Bazooka Forms a Platform that Integrates Stem Cell Polarity and Cell Cycle Progression. Mayu Inaba^1,2, Yukiko Yamashita¹. 1) Center for stem cell biology, Life Sciences Institute, University of Michigan, Ann Arbor, MI; 2) Department of Molecular Biology The University of Texas Southwestern Medical Center at Dallas, Dallas, Texas.
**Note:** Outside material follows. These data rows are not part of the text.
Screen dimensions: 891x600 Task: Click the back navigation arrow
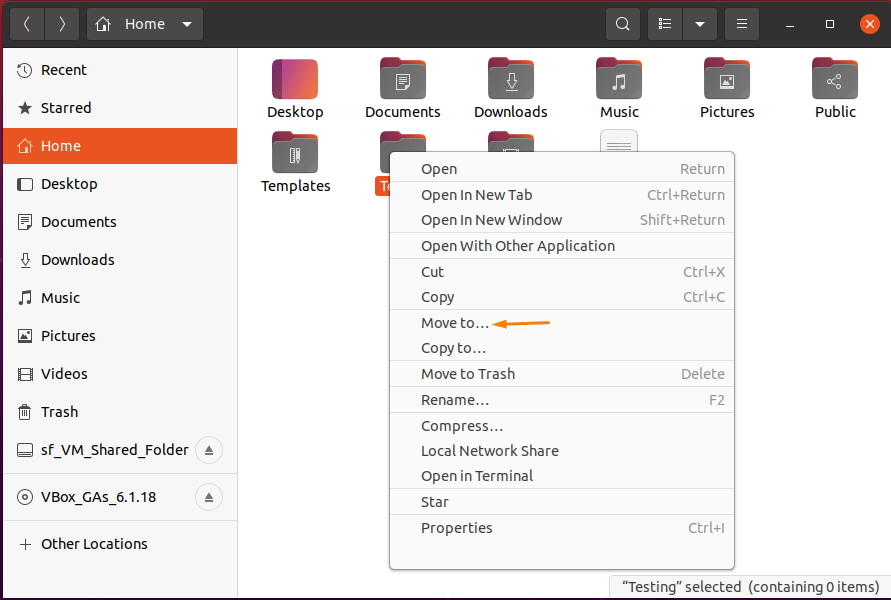(x=26, y=23)
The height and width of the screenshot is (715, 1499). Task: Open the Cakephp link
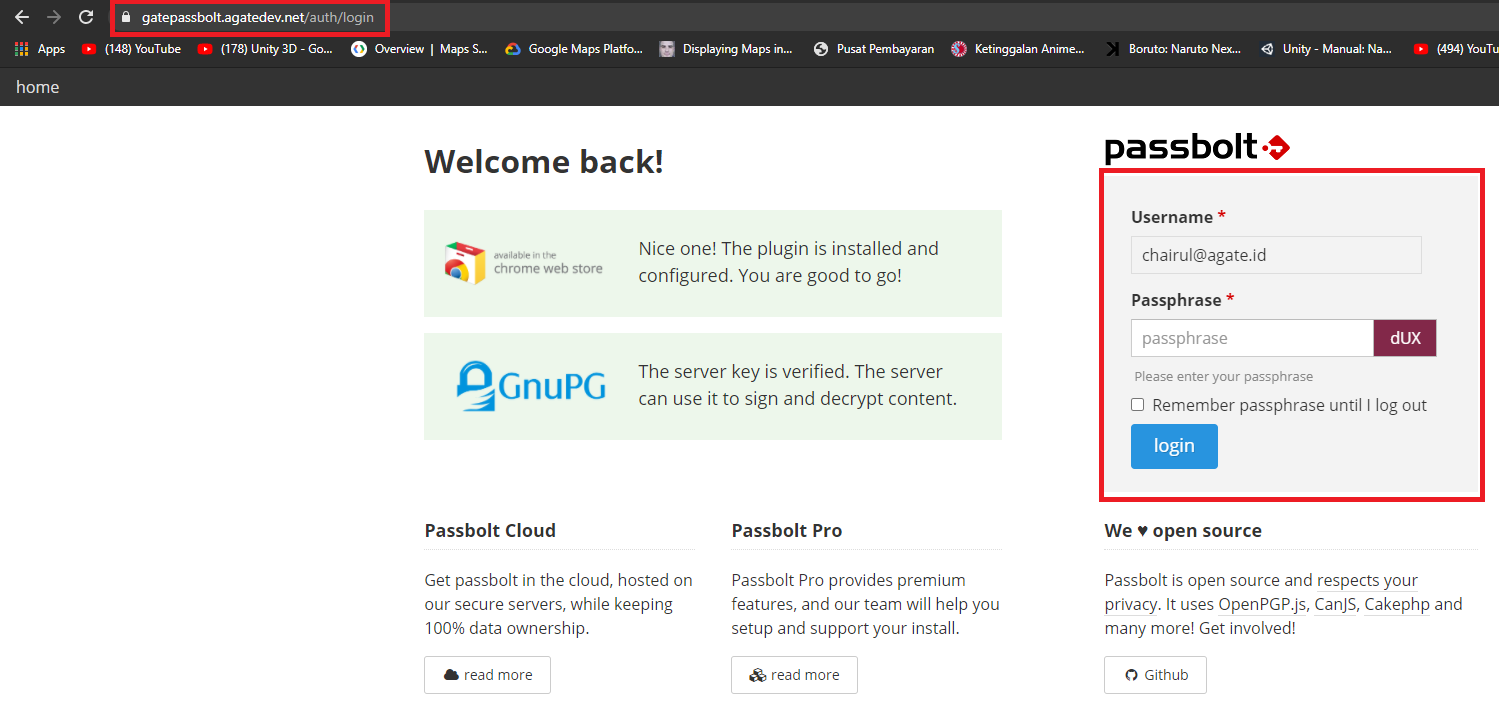[1397, 604]
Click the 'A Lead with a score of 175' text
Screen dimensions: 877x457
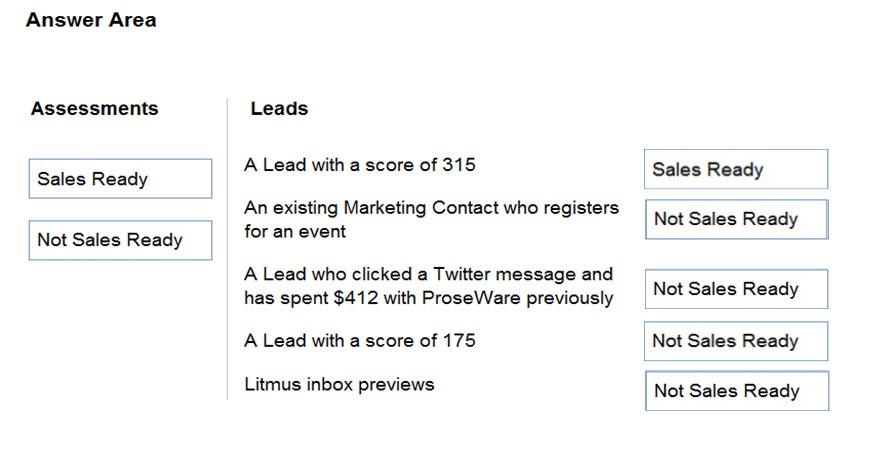click(360, 341)
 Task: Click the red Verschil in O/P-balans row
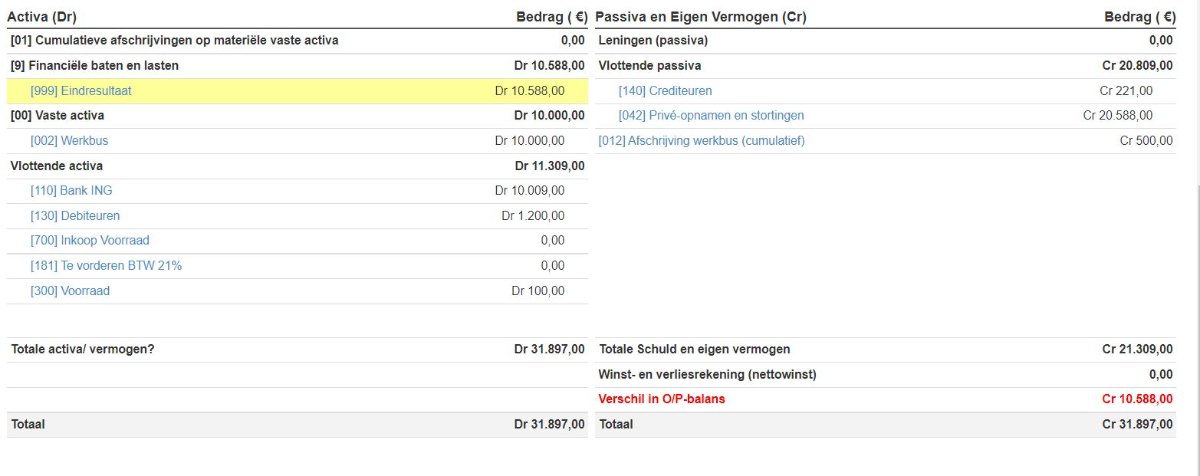click(886, 399)
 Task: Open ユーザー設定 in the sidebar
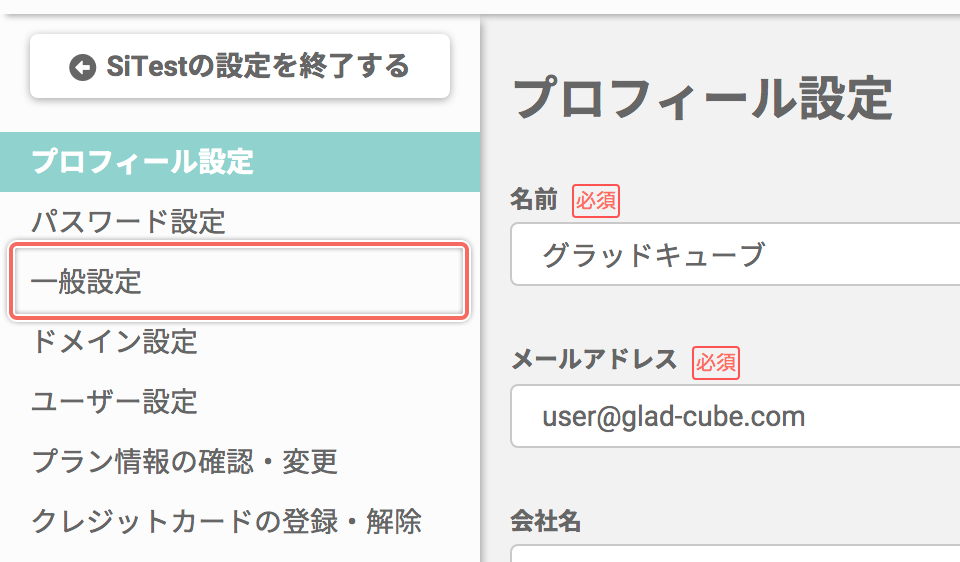click(114, 402)
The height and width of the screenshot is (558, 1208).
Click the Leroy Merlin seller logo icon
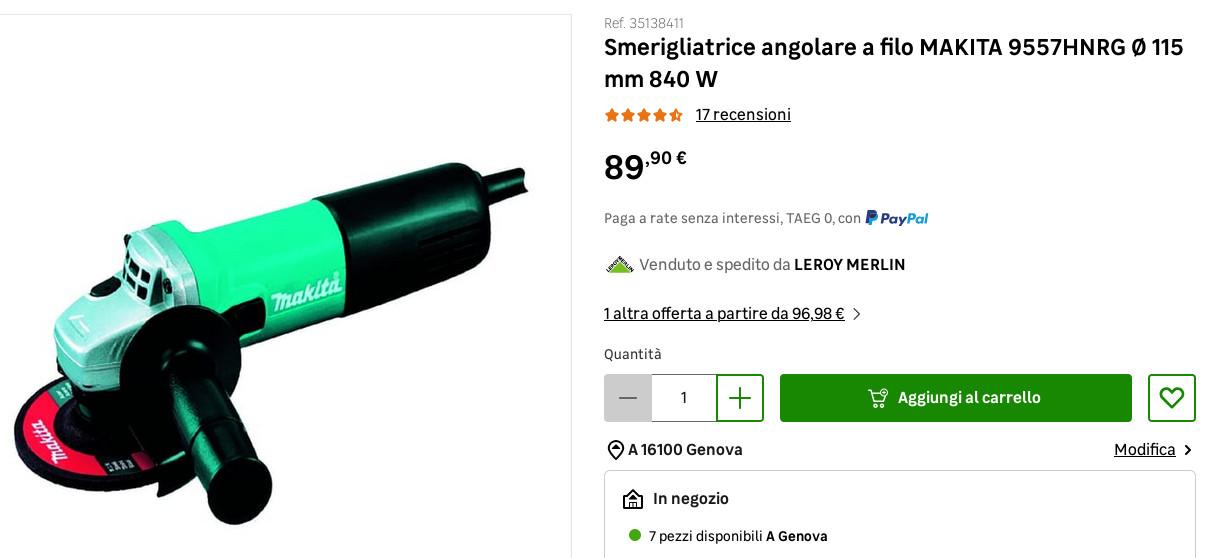(x=620, y=265)
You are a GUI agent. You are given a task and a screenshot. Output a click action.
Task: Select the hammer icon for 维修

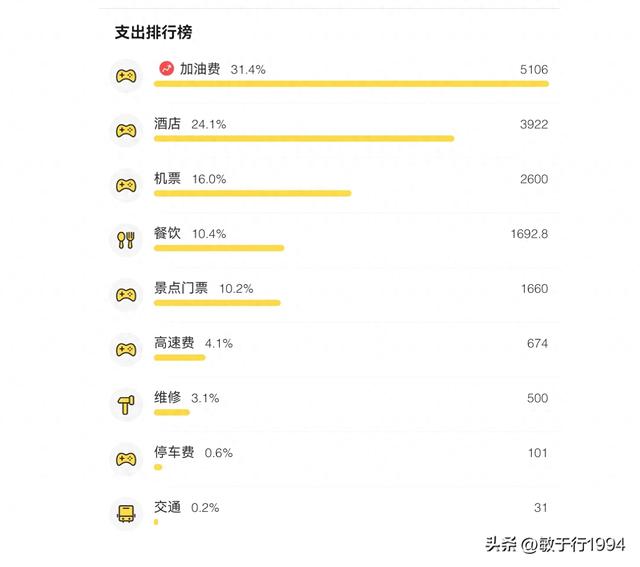pos(126,404)
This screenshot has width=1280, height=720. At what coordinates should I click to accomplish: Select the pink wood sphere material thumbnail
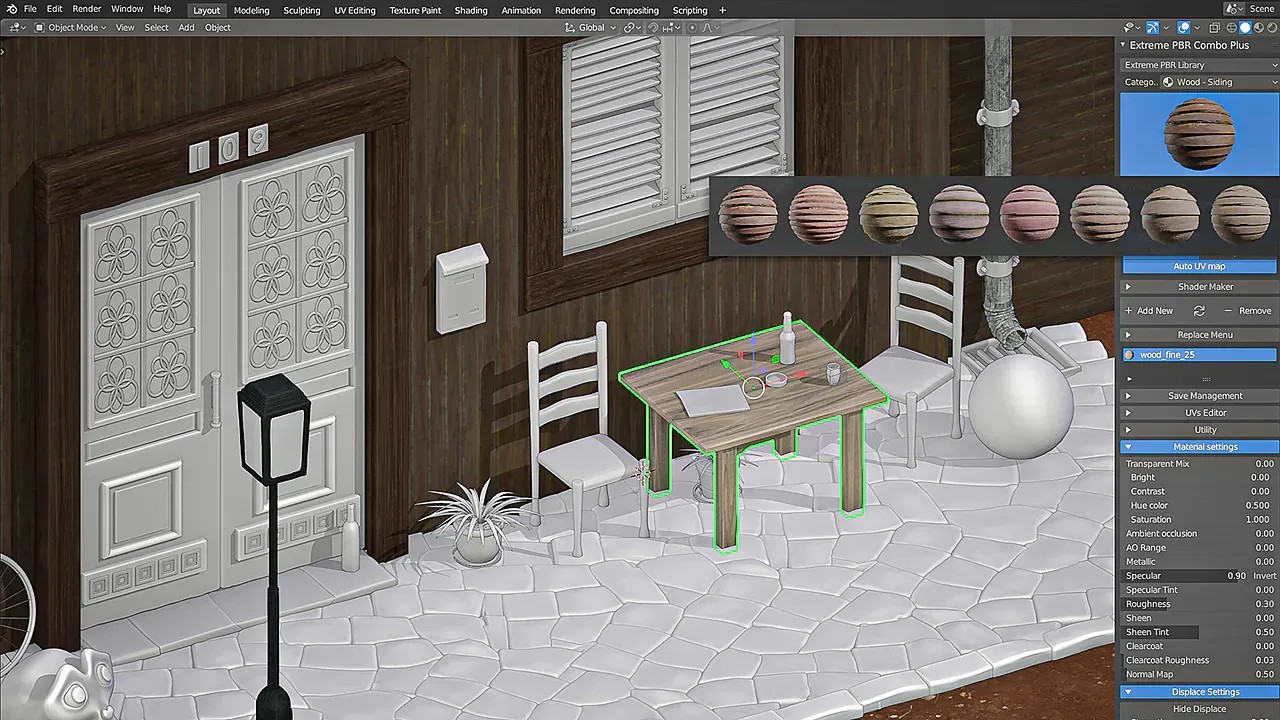click(x=1029, y=214)
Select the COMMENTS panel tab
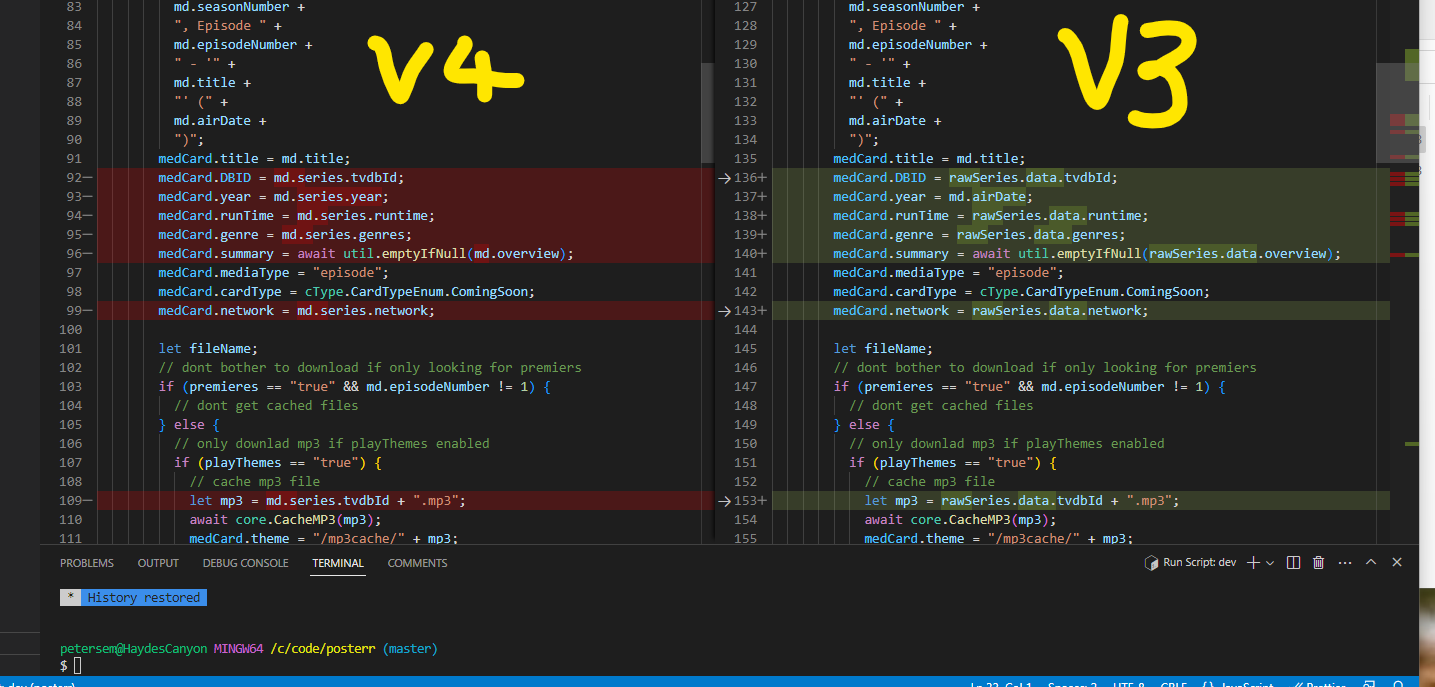Viewport: 1435px width, 687px height. [416, 562]
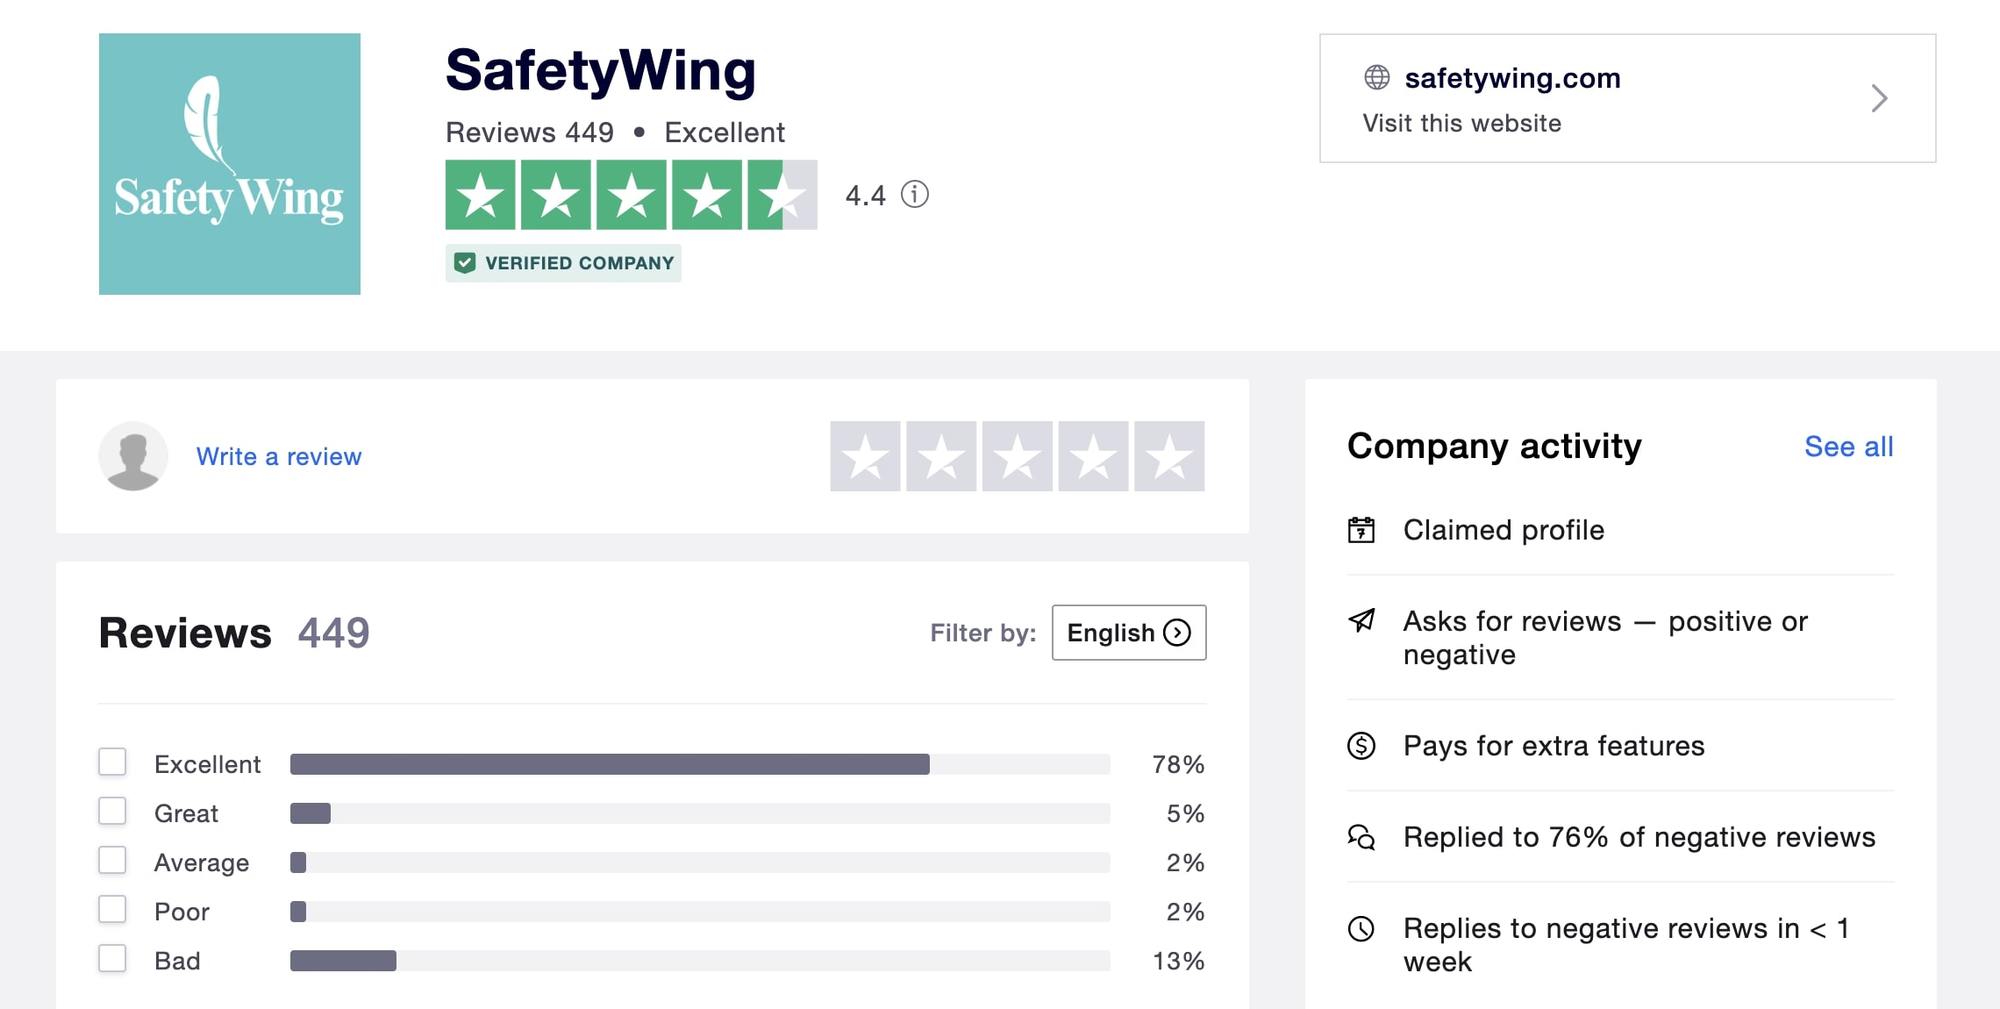Click the verified company shield checkmark
This screenshot has width=2000, height=1009.
pyautogui.click(x=466, y=263)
   Many stem cells are known to divide asymmetrically to balance self-renewal and differentiation. The essence of asymmetric cell division is polarization of the cell and subsequent cell division that unequally compartmentalizes cellular components that confer distinct cell fates to daughter cells. Precocious cell division before establishment of cell polarity would lead to failure in asymmetric cell division. However, it is poorly understood how cell polarity is coordinated with the cell cycle progression. In Drosophila male germline stem cells (GSCs), asymmetric division is achieved by stereotypical positioning of the centrosomes. The centrosome orientation checkpoint (COC) serves as a mechanism to coordinate correct centrosome orientation and mitotic entry. Here, we show that Bazooka (Baz)/Par-3 is an integral component of the COC. Baz forms small foci between GSC and its niche component, hub cells. We provide evidence that Baz-centrosome interaction at hub-GSC interface triggers mitotic entry, whereas lack of Baz-centrosome interaction leads to association of Baz with the spectrosome, a germline-specific organelle, leading to cell cycle delay. We propose that Baz forms a signaling platform to monitor centrosome orientation and regulate cell cycle progression.